Ten Best Ways to Ruin Your Church Staff, No. 5

We continue the “Ten Best Ways to Ruin Your Church Staff” to avoid for those pastoral leaders who want to keep and develop quality staff ministry colleagues, (For those pastors who want to get rid of troubling church staff, then this is the way to do it!). Today, no. 5: Do not do worship planning together.

5. Do not do worship planning together. There is no better way to isolate and fail to develop a shared staff culture than to fail to do weekly worship planning together. I remain amazed at the number of pastoral leaders who do worship planning in isolation, or, assign it as a task to a specialist staff member.

There are few ways as meaningful and effective for developing a strong staff than to plan the weekly worship service together. Here are some of the benefits of doing so:

  • It provides an opportunity for staff members to spend time together
  • It cultivates a shared corporate theology of church and worship
  • It provides opportunity for the spiritual disciplines of prayer, theological reflection, and confession
  • It provides ownership in the single most important corporate act of the church: corporate worship
  • It taps into the talent and expertise that each staff member can contribute in shaping the central activity of the congregation
  • It helps foster the development of a staff culture, with shared values, perspectives, and practices.

Here are two additional insights:

1. The staff member’s participation in leading worship validates their ministry in the eyes of the congregation. Most program staff persons work in the background. Which means that most congregational members have little idea about what their church staff do on a daily basis, or, how their ministry contributes to the church’s life and work. Giving opportunity to staff members for providing “pastoral leadership” through corporate worship goes a long way in validating their ministry for those members outside their sphere of influence. Staff worship leadership is received as no small recognition by the church members that the pastor affirms the staff’s ministry.
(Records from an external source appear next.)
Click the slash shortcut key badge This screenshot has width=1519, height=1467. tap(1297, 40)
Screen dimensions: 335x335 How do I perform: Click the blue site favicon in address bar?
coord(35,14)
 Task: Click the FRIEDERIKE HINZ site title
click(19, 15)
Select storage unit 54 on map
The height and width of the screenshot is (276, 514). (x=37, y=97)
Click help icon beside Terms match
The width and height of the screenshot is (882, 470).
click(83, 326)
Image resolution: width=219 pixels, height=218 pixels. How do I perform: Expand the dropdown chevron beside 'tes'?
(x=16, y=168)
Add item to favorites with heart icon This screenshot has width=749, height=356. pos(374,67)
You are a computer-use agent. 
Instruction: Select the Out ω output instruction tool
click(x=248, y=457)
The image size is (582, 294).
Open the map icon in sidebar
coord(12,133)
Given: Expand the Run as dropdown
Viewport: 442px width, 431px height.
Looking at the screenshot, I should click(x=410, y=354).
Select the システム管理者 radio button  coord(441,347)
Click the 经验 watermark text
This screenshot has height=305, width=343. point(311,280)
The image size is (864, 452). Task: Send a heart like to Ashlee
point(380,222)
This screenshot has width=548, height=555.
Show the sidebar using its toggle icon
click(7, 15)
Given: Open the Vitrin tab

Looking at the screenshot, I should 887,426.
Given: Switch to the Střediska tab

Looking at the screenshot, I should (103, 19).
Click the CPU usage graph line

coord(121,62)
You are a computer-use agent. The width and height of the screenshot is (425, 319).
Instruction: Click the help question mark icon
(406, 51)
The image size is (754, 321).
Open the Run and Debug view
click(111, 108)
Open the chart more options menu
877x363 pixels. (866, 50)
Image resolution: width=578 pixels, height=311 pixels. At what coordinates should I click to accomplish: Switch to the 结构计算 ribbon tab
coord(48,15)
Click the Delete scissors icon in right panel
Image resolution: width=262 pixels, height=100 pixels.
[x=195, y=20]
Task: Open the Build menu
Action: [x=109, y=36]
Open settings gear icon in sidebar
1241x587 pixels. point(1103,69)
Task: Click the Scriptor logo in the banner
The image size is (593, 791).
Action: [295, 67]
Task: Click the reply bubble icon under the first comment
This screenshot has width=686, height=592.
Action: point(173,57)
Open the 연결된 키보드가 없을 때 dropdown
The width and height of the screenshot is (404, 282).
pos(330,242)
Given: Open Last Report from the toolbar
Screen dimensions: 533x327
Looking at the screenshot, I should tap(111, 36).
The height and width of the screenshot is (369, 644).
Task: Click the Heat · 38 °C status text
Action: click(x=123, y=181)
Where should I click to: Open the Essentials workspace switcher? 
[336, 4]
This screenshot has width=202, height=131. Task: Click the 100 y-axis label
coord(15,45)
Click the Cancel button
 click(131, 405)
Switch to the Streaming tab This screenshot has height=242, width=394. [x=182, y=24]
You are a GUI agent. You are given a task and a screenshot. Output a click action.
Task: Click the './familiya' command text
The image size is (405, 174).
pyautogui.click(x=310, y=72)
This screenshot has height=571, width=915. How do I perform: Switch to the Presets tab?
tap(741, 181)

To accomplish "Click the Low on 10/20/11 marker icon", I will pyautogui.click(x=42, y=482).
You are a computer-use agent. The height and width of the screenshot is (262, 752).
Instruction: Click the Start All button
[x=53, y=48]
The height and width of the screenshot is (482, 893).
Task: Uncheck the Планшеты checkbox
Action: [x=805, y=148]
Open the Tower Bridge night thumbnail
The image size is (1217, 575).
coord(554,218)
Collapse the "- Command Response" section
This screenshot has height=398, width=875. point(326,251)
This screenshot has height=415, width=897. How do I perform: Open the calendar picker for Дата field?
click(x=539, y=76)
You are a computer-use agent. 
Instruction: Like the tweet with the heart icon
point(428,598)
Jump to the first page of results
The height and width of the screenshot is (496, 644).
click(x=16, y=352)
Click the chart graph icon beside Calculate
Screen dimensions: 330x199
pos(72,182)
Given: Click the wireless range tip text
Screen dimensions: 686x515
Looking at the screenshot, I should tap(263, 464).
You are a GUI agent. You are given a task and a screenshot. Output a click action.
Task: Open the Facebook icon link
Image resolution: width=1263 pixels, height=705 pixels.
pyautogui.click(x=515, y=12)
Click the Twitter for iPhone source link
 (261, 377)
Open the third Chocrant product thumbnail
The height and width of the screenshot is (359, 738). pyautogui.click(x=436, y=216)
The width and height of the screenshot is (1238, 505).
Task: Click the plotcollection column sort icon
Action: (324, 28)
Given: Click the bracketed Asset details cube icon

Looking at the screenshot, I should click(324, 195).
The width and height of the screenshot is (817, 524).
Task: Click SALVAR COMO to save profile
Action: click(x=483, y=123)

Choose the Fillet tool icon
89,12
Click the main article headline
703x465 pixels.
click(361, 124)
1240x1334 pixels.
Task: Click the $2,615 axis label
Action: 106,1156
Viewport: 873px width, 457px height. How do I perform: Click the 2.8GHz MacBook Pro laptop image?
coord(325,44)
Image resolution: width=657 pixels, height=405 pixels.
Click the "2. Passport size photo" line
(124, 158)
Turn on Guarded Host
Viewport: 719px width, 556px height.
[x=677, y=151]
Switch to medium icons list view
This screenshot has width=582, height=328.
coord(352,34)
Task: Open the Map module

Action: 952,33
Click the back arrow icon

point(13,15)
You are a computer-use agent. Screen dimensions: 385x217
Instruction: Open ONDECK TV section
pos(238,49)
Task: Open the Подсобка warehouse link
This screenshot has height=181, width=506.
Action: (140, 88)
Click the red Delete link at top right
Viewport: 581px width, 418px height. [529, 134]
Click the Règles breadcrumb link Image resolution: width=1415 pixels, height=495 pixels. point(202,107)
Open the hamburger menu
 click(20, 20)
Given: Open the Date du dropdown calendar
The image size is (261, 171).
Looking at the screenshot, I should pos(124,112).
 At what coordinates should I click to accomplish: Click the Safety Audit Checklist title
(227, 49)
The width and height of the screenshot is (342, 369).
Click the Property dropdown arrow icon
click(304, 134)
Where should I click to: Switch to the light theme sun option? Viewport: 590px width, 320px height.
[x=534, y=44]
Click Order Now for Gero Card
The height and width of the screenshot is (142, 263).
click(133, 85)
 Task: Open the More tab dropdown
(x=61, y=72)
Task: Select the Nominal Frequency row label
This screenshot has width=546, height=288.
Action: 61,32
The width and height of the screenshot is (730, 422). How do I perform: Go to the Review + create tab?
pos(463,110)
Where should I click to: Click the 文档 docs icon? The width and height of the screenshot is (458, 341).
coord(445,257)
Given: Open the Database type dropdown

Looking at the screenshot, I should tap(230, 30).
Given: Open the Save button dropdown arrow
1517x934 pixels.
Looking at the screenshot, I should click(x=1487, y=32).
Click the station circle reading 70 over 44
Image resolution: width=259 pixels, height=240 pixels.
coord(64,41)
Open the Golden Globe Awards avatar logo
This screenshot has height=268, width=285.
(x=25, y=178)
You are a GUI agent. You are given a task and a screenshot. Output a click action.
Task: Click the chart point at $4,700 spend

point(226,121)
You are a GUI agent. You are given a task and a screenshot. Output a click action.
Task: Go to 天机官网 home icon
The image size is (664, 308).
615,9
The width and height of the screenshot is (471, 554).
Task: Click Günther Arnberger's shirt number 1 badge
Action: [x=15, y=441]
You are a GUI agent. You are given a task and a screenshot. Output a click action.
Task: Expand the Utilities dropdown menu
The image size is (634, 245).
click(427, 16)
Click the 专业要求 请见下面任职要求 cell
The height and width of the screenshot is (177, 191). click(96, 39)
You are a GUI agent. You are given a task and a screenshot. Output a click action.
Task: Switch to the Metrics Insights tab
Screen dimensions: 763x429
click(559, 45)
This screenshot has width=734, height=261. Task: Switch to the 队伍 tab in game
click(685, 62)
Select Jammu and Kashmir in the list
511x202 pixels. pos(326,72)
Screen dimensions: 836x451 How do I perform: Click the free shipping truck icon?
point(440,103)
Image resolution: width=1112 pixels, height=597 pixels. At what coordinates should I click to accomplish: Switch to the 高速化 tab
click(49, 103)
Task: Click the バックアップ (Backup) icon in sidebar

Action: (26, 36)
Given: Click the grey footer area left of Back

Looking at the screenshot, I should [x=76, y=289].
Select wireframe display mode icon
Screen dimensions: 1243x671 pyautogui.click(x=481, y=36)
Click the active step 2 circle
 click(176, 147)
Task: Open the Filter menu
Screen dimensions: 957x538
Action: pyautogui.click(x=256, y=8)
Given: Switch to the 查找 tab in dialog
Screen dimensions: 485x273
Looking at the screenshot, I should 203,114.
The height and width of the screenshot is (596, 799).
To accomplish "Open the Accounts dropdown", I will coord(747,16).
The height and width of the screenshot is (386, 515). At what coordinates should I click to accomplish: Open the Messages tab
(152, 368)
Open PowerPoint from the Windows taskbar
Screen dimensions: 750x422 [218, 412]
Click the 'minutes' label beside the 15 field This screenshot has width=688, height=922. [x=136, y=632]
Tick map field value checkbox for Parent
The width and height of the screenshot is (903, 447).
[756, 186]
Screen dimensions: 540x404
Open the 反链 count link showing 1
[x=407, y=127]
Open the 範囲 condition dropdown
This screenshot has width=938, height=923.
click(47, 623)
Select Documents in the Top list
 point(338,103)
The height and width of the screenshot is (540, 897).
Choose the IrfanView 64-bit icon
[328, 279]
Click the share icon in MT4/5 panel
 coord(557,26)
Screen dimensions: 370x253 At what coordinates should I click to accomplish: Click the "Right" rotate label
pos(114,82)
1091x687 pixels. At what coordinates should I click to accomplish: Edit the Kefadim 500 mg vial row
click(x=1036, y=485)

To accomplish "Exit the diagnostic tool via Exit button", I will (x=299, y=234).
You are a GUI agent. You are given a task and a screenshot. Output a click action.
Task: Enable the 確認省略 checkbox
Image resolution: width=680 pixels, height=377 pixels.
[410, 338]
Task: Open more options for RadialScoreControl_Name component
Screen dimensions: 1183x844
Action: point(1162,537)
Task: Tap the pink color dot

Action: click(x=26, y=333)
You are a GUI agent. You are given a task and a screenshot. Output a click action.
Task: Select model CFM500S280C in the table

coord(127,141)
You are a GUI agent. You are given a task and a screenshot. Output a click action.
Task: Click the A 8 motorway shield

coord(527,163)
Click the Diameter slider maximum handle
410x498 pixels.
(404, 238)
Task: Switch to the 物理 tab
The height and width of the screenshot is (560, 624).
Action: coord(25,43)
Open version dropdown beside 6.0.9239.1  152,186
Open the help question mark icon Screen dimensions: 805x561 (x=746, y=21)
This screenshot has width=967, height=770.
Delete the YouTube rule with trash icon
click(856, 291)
2. The amount of time, thought, and attention you give to worship planning is evident to your church members. We can tell the difference between a theologically-informed worship service and something put together out of routine and habit. After moving into a new town our family was looking for a church to join. At the conclusion of a Sunday worship service at one church my youngest son, then a teenager, commented, “I guess they didn’t have time to do worship planning this week.” That just to say that even a teenager can discern how much effort and thought goes into worship planning. Needless to say, we never returned to that congregation.

From, Perspectives on Congregational Leadership: Applying Systems Theory for Effective Leadership, by Israel Galindo. See the new Perspectives on Congregational Leadership blog site.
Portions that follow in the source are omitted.